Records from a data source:
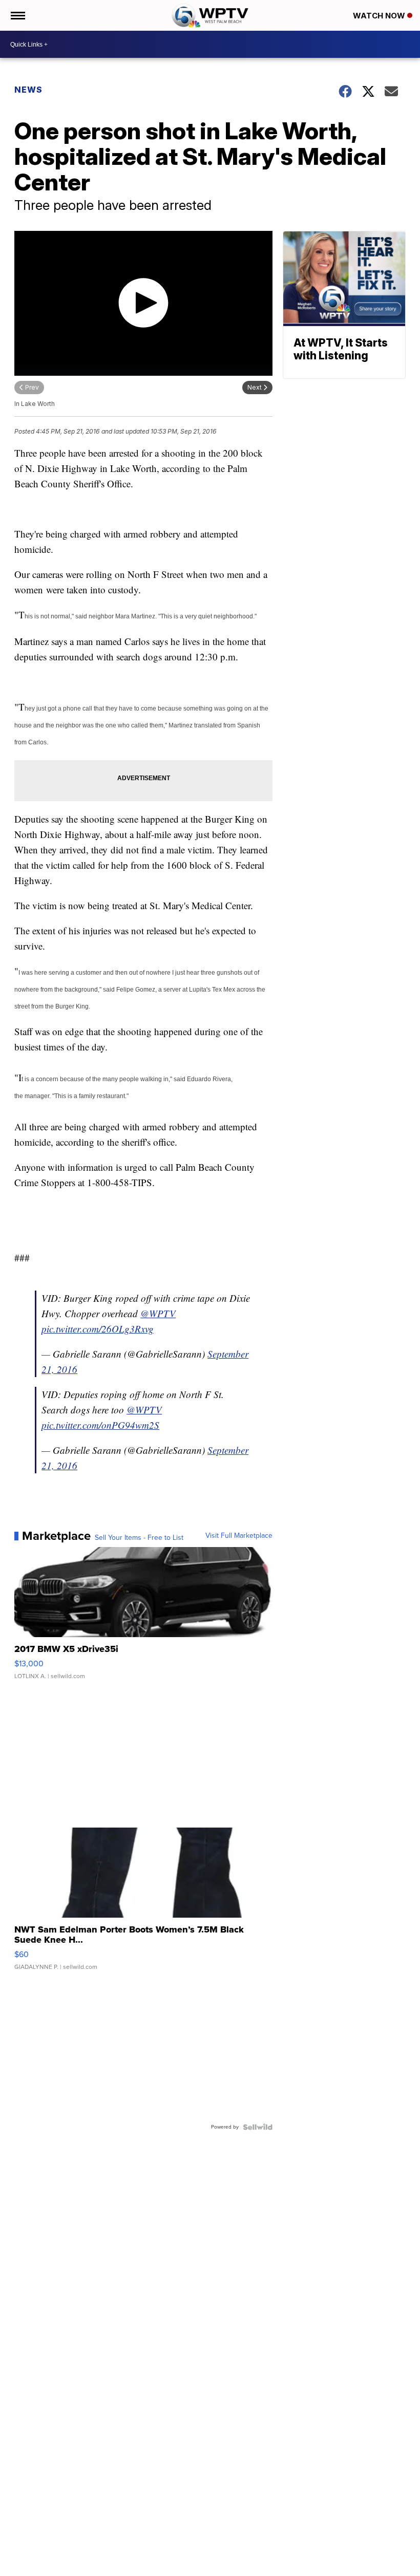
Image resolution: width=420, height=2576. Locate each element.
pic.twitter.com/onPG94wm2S (100, 1425)
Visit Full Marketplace (238, 1535)
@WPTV (158, 1313)
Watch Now (380, 15)
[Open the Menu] (17, 15)
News (28, 89)
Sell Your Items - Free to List (139, 1537)
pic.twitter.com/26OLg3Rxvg (97, 1328)
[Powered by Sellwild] (257, 2127)
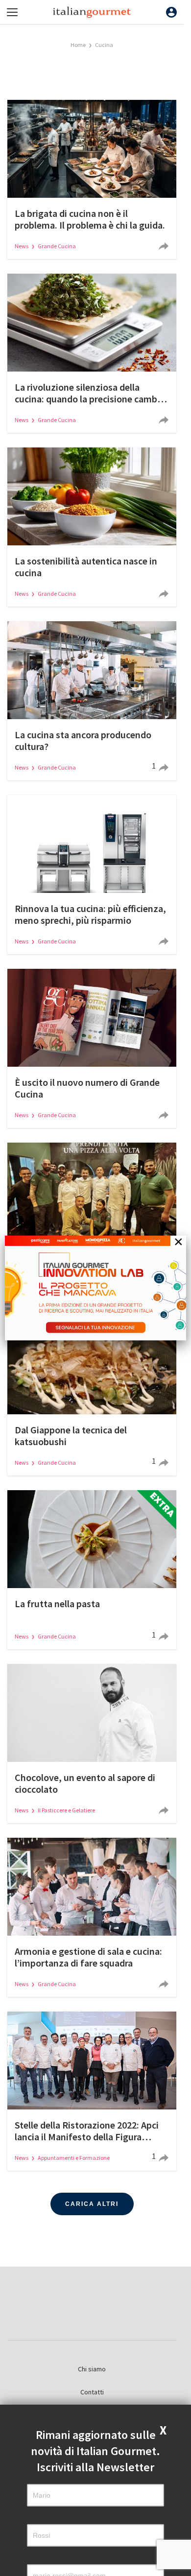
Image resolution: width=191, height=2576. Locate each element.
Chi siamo (92, 2369)
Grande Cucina (57, 246)
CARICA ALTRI (92, 2204)
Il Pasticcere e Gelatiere (66, 1810)
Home (78, 44)
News (22, 246)
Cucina (104, 44)
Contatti (92, 2392)
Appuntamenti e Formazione (74, 2157)
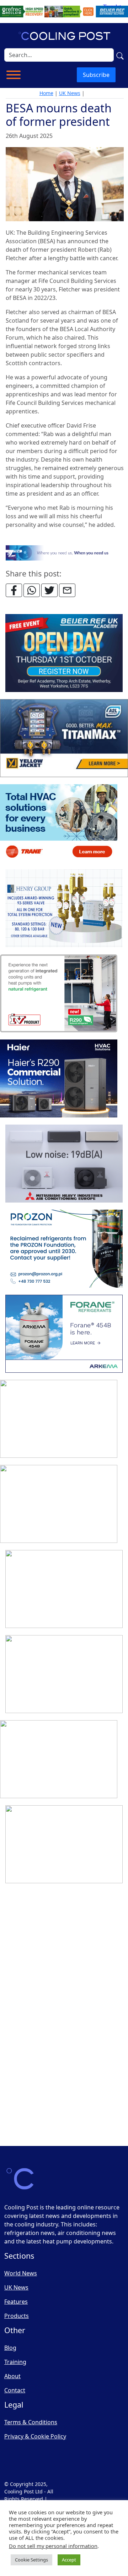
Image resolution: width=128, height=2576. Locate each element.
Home (46, 93)
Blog (10, 2348)
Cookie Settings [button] (31, 2560)
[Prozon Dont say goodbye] (64, 1249)
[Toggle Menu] (13, 75)
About (12, 2376)
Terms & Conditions (30, 2422)
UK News (69, 93)
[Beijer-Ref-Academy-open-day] (64, 653)
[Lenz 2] (58, 2015)
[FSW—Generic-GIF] (65, 552)
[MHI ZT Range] (64, 1164)
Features (16, 2301)
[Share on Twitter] (49, 590)
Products (16, 2316)
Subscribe (96, 75)
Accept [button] (69, 2560)
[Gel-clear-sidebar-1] (64, 1845)
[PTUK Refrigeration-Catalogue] (58, 1759)
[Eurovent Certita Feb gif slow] (64, 1674)
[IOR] (58, 2100)
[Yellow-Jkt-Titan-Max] (64, 738)
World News (20, 2273)
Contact (14, 2390)
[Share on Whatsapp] (31, 590)
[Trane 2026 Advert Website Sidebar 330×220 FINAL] (58, 823)
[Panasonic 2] (58, 1419)
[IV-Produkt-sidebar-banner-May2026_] (58, 994)
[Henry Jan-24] (64, 909)
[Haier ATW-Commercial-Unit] (58, 1079)
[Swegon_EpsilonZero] (64, 1589)
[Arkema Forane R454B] (64, 1334)
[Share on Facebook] (14, 590)
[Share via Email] (67, 590)
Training (15, 2362)
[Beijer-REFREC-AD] (64, 11)
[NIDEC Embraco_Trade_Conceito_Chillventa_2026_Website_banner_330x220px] (58, 1504)
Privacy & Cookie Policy (35, 2436)
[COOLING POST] (58, 1930)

[Required action]: Your answer should be a single number: the count of lines in the entries that contain the word "Cookie".

[Final answer]: 2